Bacelarella iactans

Scientific classification
- Kingdom: Animalia
- Phylum: Arthropoda
- Subphylum: Chelicerata
- Class: Arachnida
- Order: Araneae
- Infraorder: Araneomorphae
- Family: Salticidae
- Genus: Bacelarella
- Species: B. iactans
- Binomial name: Bacelarella iactans Szűts & Jocqué 2001

= Bacelarella iactans =

- Genus: Bacelarella
- Species: iactans
- Authority: Szűts & Jocqué 2001

Species of spider

Bacelarella iactans is a species of jumping spider in the genus Bacelarella that lives in Guinea and the Ivory Coast. It was first described in 2001 by Tamás Szűts and Rudy Jocqué based on a holotype found near Appouasso and is named after the Latin for showing off, after the iridescent colours of the legs. The spider is medium-sized with a dark brown carapace that has a length between 3.1 and 4.4 mm and a mottled abdomen that is between 3.2 and 4.8 mm long. The female is larger than the male. The male has a distinctive pattern of spots on the tegulum, which has two prongs, and a long embolus that curves so far that it loops around itself. The female can be distinguished by its epigyne, particularly the large triangular plate and the long coiled copulatory ducts.

==Taxonomy==
Bacelarella iactans was first described by Tamás Szűts and Rudy Jocqué in 2001. It was allocated to the genus Bacelarella, which itself had been first raised by Lucien Beland and Jacques Millot in 1941. The genus is named in honour of the Portuguese arachnologist Amélia Vaz Duarte Bacelar. The species is named after the Latin word iactare, which can be translated showing off, and refers to the distinctive copulatory organs and the iridescent colouring visible on the legs. In 2008, the genus was allocated to a clade named the Bacelarella group based on DNA sequencing. This was then refined into a subtribe of the tribe Aelurillini in the clade Saltafresia. However, the differences between Bacelarella iactans and Bacelarella pavida identified by Szűts and Jocqué led to Wayne Maddison, Melissa Bodner and Karen Needham speculating that the genus is polyphyletic and that Bacelarella iactans may not share the same common ancestor to other species in the genus.

==Description==
The spider is medium-sized. The male has a dark brown carapace that is between 3.1 and 4.2 mm in length and 2.5 and 3.2 mm in width. The abdomen is also dark but is patterned with pale mottling and has a reddish-brown scutum. It is between 3.2 and 3.5 mm long and 2,3 and 2.8 mm wide. The clypeus and chelicerae are dark brown, the former having a scattering of light hairs. The spinnerets are dark grey and the legs are yellow. The pedipalps are covered in white hairs and the appendages are pointed. The palpal bulb has a tegulum with a pattern of spots, from which springs a long embolus that curves over so that it circles round over 360 degrees. The tegulum also has two prongs that stick outward. This differentiates the spider from other members of the genus.

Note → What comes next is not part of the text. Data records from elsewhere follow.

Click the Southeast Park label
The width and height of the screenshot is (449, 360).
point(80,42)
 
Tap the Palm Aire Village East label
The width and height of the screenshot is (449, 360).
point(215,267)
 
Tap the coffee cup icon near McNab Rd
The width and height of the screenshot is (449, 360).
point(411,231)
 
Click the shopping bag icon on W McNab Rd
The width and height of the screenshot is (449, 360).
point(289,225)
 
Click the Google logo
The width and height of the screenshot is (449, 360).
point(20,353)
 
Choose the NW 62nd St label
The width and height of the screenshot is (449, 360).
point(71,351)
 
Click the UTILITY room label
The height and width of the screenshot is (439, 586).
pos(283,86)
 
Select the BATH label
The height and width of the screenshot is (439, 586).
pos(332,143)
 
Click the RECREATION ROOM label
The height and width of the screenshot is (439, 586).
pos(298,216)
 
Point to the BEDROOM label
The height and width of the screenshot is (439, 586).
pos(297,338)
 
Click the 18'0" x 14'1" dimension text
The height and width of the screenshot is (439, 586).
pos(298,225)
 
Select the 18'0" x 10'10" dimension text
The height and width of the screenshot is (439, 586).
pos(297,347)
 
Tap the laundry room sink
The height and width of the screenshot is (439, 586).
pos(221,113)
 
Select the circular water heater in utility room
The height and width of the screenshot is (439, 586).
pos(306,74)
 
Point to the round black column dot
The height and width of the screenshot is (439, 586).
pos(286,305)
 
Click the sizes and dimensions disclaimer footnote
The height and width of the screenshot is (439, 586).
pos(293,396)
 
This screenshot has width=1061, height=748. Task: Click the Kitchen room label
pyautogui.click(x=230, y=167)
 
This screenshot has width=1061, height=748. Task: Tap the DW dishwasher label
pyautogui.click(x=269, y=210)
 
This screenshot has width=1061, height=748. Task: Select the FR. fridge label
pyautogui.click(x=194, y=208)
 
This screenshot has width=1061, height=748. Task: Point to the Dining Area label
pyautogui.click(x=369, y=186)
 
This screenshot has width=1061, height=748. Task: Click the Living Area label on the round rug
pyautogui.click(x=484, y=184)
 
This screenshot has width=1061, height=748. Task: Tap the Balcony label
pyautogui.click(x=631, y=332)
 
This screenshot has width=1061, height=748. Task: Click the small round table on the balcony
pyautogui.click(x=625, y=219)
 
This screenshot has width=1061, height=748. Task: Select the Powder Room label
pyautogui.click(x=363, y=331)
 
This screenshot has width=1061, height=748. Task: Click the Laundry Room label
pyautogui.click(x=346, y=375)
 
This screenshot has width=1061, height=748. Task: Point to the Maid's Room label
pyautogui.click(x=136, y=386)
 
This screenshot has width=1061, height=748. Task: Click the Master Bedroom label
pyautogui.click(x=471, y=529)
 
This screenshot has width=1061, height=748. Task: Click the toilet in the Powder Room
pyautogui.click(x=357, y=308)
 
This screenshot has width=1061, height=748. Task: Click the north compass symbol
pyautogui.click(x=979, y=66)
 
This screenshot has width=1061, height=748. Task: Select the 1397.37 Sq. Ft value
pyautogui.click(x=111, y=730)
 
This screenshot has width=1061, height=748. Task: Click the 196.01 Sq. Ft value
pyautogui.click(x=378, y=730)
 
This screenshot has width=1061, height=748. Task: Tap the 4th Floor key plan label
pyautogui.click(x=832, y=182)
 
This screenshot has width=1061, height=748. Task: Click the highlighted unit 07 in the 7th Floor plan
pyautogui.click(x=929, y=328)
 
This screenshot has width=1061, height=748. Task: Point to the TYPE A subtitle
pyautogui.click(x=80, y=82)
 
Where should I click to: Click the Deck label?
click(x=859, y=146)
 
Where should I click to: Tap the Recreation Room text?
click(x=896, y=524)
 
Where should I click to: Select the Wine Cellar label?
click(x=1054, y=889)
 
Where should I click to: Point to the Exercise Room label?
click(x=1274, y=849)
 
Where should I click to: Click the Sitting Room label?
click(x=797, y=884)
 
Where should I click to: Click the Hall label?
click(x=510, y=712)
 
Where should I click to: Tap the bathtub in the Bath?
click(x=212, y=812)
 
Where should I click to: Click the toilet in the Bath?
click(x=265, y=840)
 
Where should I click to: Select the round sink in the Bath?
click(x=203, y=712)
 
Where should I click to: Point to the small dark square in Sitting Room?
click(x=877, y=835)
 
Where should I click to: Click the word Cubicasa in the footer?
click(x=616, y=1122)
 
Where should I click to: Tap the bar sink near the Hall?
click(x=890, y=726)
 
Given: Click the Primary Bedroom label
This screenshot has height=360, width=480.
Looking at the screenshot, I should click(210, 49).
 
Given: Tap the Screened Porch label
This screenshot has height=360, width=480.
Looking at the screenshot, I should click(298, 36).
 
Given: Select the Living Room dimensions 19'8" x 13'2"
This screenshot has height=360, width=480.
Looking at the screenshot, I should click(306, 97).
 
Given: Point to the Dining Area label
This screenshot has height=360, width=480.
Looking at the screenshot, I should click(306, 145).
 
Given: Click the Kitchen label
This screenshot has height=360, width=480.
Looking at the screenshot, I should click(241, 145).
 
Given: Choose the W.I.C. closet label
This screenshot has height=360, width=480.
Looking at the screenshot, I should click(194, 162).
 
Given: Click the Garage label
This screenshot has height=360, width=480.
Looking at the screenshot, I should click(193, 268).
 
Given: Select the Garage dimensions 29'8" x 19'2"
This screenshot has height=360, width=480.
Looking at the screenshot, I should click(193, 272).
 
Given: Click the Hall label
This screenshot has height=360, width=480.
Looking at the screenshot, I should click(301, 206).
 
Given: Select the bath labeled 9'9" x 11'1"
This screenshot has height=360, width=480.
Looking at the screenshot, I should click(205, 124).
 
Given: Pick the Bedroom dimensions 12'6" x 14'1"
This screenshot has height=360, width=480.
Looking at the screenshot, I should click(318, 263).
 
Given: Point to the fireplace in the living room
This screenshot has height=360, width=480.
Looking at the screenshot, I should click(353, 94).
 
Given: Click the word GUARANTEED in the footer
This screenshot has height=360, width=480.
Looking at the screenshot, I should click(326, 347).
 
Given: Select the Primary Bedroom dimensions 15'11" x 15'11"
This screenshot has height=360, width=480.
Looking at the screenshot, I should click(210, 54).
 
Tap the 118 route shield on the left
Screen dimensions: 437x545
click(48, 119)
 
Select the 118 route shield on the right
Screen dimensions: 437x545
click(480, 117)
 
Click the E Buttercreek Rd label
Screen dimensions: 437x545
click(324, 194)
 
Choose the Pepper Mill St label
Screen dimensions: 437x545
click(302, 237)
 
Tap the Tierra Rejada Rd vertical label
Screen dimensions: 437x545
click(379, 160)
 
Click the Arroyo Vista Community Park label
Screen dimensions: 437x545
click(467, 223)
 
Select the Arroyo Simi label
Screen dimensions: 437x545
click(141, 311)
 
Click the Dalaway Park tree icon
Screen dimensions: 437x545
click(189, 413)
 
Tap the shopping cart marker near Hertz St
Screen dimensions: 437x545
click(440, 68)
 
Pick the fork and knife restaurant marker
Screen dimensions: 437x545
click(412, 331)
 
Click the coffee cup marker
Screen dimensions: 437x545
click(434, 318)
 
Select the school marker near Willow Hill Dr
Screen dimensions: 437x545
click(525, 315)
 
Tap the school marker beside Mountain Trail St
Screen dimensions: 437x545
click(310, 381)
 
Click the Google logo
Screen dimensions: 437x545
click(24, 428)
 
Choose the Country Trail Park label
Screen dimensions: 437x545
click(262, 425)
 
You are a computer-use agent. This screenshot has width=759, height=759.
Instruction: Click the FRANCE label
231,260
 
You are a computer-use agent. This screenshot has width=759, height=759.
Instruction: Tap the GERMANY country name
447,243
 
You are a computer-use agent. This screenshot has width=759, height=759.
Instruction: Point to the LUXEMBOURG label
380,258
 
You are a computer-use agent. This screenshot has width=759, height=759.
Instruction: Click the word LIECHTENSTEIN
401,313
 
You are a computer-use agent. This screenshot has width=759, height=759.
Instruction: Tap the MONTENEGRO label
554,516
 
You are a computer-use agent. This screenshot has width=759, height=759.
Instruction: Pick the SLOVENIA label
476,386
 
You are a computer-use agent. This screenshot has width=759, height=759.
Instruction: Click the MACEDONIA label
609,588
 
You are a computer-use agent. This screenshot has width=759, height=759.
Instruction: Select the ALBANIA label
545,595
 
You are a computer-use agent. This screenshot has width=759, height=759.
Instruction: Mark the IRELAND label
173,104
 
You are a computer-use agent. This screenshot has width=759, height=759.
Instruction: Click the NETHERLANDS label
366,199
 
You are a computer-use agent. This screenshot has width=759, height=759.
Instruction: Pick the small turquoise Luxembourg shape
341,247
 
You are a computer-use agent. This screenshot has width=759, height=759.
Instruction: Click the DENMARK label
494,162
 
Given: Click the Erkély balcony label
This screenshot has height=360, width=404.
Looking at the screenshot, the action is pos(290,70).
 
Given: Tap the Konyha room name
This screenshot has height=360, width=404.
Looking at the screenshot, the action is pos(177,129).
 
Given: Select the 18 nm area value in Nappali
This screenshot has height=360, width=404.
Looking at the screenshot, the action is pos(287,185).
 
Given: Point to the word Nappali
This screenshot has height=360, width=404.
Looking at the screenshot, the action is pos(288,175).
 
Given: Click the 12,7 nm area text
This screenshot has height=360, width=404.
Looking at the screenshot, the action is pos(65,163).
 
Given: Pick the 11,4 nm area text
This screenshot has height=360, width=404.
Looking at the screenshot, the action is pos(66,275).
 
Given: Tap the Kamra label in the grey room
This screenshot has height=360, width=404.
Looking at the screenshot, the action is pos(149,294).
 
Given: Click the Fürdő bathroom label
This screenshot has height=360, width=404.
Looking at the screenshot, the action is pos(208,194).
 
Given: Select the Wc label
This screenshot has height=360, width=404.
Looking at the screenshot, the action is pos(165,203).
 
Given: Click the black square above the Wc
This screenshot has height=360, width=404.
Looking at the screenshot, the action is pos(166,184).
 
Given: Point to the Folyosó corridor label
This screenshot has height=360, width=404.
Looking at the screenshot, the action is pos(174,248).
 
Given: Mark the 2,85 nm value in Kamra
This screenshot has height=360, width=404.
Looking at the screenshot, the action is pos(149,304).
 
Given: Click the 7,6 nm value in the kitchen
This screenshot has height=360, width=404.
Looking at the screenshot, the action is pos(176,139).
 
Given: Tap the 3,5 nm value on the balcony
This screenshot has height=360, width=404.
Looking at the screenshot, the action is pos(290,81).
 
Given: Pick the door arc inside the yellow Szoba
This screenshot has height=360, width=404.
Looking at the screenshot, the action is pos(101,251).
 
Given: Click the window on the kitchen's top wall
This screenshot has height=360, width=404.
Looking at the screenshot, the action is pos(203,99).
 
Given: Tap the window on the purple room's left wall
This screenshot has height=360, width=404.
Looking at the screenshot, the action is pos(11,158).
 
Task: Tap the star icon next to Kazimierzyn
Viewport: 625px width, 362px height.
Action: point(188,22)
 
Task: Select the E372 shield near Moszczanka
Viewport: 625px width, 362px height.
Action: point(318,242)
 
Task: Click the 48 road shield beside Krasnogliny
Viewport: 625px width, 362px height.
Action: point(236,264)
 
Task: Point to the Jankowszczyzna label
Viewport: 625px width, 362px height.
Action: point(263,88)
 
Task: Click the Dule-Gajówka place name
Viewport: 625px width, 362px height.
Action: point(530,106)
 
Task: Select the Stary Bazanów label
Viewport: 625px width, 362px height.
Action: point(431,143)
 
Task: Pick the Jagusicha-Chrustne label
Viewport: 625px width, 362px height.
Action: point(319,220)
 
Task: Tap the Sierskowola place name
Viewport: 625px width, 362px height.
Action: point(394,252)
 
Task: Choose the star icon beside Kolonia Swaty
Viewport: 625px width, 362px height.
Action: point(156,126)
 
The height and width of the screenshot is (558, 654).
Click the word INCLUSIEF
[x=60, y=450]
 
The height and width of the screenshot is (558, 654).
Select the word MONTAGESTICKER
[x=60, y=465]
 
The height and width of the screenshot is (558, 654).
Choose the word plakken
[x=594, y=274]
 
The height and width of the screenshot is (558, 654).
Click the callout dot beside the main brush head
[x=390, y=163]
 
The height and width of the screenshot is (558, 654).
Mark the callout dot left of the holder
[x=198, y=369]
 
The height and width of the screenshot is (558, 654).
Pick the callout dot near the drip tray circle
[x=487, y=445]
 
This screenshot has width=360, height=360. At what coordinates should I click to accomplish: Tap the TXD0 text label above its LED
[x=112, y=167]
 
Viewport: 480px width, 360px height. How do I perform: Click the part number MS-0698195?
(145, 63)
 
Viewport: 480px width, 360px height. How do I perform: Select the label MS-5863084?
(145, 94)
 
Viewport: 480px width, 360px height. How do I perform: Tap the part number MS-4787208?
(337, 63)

As is typical for the genus, the female is larger than the male. The dark brown carapace is between 3.4 and 4.4 mm from front to back and between 2.9 and 3.4 mm from side to side and has a pale brown band towards the thorax. The abdomen is similarly mottled, and measures between 3.5 and 4.8 mm in length and between 2.4 and 2.9 mm in width. The spinnerets are pale yellow and the legs are brown. The pedipalp is pale yellow. The epigyne has a large plate shaped like a triangle towards the back and no pocket. The copulatory ducts are long and very coiled and the spermatheca is thick-walled.

==Distribution and habitat==
The holotype for the species was found near Appouasso, Ivory Coast, in 1995. The species lives in the rainforest. It has also been reported in southeastern Guinea. Like many of its genus, the species is adapted to live in areas with low lighting. However, it seems to be more active during the dry season when ambient light levels are typically higher. This is particularly the case for mating, which relies on optical cues and complex movements. It lives sympatrically with other members in the genus, but has been more successful than other, more specialised species. It is the most abundant of its kind of spider to be found in the area.